# the best in sci fi entertainment??



## astounding (Nov 25, 2004)

has anyone ever read or currently have a subscription to analog science fiction and fact magazine? many popular authors of our time have started their careers with this magazine, It was started out in the twenties, and I recently got a subscription, I must say it is an excellent source of reading material, an to any of you who want to check it out look at this:  analogsf.com 
Does anyone else here have a preference to books or magz?  If so let me know even if it is the afore mentioned analog science fiction and fact magazine.  thanks


----------



## Foxbat (Nov 25, 2004)

I used to subscribe to Omni a few years back. It usually carried a Science Fiction short story and had loads of useful (and useless) info. It was definitely my kind of mag.

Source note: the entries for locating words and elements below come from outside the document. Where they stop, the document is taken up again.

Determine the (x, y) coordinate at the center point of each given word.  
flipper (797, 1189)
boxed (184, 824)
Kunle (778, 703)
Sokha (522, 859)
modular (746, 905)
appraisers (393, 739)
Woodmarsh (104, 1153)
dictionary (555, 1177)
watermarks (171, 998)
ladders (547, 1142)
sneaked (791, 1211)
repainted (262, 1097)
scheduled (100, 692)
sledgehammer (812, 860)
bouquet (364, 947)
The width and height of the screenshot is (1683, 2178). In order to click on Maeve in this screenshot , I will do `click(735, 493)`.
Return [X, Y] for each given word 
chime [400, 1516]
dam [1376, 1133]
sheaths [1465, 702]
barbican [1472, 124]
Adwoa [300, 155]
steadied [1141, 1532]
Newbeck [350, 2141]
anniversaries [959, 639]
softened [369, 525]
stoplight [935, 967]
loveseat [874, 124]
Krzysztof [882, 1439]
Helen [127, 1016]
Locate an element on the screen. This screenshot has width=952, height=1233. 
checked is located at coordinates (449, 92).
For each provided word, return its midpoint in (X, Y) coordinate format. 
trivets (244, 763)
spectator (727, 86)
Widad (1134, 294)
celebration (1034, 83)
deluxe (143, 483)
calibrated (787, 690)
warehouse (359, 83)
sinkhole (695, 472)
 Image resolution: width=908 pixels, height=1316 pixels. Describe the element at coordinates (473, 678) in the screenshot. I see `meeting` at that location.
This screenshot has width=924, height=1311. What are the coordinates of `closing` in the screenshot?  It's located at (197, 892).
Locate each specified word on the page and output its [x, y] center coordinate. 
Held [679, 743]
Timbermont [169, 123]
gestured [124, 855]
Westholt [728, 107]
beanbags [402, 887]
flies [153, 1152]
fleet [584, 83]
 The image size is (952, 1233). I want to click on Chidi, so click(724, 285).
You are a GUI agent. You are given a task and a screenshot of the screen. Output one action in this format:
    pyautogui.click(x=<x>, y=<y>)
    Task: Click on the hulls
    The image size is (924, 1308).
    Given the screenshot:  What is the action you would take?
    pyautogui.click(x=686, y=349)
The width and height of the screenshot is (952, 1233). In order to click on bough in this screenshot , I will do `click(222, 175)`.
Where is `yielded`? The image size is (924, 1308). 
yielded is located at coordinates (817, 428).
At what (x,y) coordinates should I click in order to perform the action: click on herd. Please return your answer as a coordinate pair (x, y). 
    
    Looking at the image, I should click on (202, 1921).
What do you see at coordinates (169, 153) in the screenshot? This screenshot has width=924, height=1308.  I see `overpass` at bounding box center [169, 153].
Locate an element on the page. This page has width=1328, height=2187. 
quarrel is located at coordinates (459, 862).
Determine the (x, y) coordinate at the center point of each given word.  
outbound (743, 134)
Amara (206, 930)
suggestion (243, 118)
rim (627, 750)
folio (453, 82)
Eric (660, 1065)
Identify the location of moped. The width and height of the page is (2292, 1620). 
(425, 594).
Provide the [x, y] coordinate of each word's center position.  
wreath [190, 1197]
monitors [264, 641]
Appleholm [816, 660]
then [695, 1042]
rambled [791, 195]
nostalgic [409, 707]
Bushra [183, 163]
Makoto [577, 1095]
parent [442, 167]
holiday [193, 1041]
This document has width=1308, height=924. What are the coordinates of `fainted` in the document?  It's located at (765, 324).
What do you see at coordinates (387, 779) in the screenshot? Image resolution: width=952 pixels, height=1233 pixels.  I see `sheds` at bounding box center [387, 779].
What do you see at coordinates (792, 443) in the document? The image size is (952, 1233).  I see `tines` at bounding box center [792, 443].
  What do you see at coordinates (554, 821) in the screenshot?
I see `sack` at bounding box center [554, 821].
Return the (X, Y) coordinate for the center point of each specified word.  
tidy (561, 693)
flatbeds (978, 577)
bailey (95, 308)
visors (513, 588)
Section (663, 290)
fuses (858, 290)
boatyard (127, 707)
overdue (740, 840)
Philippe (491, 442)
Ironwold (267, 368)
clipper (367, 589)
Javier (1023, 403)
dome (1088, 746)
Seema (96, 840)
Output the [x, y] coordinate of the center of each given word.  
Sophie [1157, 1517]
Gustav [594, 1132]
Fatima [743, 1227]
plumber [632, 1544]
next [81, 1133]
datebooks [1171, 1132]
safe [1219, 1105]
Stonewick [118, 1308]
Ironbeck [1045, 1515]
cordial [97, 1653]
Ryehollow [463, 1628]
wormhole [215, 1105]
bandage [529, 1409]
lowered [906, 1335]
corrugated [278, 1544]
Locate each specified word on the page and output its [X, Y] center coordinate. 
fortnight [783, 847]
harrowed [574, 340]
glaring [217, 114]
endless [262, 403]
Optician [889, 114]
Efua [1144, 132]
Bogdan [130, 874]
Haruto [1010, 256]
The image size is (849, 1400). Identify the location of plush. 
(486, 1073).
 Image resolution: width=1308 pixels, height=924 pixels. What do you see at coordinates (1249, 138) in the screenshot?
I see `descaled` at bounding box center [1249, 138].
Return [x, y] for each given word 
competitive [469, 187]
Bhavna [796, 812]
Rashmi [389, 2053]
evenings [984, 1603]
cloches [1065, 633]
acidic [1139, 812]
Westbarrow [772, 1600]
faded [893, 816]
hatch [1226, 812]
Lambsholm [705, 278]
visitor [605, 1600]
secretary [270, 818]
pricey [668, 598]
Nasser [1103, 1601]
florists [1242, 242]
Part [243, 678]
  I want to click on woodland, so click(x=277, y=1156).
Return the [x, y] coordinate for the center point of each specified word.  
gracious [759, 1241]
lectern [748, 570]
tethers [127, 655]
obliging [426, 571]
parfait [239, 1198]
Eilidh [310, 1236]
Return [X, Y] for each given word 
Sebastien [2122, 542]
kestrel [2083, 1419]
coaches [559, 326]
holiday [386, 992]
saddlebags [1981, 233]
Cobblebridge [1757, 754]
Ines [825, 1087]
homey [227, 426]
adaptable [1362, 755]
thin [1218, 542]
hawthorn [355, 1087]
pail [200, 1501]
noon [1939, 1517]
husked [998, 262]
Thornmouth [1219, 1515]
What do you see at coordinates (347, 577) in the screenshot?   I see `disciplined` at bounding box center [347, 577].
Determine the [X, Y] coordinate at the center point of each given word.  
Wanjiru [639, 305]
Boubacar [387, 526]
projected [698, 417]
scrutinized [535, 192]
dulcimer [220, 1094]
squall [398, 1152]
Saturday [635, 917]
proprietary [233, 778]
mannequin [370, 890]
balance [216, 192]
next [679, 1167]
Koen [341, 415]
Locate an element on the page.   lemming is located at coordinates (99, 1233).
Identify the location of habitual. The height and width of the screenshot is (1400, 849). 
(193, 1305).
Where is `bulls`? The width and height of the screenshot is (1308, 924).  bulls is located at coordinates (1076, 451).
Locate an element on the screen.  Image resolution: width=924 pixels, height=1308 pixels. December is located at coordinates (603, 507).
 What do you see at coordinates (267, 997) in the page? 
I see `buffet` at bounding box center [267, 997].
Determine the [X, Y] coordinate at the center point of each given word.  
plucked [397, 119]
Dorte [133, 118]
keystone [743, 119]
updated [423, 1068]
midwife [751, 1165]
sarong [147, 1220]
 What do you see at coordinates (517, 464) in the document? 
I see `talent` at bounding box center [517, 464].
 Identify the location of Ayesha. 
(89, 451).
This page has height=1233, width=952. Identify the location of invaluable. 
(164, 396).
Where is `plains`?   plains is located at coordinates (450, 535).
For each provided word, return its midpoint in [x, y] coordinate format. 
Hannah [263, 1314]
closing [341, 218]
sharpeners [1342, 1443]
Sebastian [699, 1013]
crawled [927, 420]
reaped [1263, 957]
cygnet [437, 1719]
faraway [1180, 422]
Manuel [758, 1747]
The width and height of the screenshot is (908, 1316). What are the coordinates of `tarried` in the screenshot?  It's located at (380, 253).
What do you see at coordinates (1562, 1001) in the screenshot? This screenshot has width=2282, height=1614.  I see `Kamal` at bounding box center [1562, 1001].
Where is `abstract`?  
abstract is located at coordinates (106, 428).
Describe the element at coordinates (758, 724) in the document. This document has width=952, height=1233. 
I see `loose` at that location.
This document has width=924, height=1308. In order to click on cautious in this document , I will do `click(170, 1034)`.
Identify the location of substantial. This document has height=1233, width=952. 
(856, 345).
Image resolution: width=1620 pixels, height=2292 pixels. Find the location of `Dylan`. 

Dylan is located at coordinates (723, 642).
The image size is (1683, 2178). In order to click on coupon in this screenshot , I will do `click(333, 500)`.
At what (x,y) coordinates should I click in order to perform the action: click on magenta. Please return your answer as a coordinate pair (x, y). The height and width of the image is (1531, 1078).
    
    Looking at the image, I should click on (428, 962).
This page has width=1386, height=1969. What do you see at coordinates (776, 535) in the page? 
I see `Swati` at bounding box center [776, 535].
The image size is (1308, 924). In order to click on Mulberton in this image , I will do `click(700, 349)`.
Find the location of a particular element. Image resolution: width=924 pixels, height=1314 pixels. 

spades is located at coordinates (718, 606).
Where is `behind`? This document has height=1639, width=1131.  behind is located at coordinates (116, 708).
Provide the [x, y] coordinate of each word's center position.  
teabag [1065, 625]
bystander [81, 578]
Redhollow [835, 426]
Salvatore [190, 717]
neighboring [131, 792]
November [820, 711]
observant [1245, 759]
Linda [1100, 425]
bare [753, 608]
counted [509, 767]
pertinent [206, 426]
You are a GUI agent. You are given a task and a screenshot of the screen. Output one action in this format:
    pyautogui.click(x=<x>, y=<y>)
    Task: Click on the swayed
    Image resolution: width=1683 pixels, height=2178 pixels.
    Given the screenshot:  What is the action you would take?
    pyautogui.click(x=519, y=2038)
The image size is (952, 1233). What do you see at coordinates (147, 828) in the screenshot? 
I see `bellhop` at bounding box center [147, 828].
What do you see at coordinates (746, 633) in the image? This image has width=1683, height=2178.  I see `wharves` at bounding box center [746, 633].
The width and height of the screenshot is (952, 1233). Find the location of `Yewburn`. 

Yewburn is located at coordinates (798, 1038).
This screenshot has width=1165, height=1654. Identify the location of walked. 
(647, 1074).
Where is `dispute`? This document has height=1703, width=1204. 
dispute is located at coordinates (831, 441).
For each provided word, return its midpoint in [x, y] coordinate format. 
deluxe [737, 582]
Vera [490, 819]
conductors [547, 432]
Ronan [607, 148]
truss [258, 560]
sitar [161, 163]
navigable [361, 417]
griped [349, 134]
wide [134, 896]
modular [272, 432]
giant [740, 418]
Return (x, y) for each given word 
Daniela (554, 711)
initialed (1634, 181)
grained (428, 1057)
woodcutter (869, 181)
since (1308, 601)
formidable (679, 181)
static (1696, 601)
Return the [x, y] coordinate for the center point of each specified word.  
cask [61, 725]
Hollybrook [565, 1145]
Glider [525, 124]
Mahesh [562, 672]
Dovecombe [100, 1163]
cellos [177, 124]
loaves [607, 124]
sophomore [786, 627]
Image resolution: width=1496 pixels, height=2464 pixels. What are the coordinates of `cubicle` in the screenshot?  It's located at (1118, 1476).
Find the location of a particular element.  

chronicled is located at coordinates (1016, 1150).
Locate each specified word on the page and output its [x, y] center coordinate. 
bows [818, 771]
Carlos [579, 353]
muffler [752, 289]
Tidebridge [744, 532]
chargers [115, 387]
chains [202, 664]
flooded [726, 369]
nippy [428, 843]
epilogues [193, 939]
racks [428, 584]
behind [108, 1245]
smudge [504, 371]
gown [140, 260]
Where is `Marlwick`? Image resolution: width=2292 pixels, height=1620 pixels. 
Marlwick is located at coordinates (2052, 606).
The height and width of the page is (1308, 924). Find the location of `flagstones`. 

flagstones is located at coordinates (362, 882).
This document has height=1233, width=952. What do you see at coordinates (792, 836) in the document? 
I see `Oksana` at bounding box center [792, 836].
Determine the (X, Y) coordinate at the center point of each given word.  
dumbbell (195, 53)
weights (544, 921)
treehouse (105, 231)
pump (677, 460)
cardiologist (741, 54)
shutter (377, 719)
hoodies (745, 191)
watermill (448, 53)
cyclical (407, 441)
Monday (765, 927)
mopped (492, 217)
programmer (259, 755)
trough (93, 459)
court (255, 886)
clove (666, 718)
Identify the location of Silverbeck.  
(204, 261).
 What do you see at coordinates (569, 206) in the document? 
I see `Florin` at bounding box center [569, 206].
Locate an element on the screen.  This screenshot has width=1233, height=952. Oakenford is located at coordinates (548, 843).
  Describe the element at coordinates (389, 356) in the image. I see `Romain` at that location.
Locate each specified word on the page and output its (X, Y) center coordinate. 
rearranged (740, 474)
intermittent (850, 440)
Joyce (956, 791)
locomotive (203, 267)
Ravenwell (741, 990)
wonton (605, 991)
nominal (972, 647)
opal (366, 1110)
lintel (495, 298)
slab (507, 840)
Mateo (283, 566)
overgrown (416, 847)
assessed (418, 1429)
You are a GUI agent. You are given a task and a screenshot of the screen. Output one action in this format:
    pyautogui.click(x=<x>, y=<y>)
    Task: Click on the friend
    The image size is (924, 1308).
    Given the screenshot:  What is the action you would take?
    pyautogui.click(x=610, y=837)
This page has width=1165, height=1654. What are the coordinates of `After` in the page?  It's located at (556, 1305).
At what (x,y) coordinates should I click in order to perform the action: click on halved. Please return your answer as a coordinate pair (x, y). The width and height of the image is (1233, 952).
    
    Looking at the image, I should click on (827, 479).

On the whole though, if I want to read short fiction, I prefer anthologies. I suppose what I'm trying to say is that I prefer books myself. It's no criticism of the mags (they have done the genre a magnificent service over the years) it's just my preference. To put it simply: if it keeps Sci-Fi alive, I'll support it


----------



## astounding (Nov 26, 2004)

but did you know that most writers start their careers by first selling to short stories to magazines?  I know everyone has their opinion, but I find it rather enjoyable to have a subscription to a magazine, read the short stories by the authors, you'd be surprised how young most of them are, and yet fully I expect to see alot of their names on the covers of a book some day.  I do concur however, I also prefer books as well.  I just like to see what other writers come up with, every story no matter how long or short weaves through the mind of the writer and is expressed onto paper the best that writer knows how, I kinda like to make their stories better in my own mind and contemplate what could have been done better, it is satisfying when the writer writes back and says that your input has an effect on his writing.


----------



## erickad71 (Nov 29, 2004)

I don't have a subscription to Analog. I do have subscriptions to Asimov's and F&SF though. They are usually quite enjoyable reads, although it can be hit and miss at times.


----------



## Quest (Dec 21, 2004)

I used to read Omni as well, then fell out of it. I prefer short stories of late. Time is a big factor, plus I personally think that a number of longer form stories would have been better as short stories anyway.


----------



## Brian G Turner (Dec 21, 2004)

I definitely need to start subscribing to some of this bigger magazines - the fact that I haven't means I'm very ignorant about a key niche are of the SFF genre.


----------



## littlemissattitude (Dec 21, 2004)

I really, really, really miss _Omni_.


----------



## Foxbat (Dec 21, 2004)

I believe Omni is still available as an online only mag


----------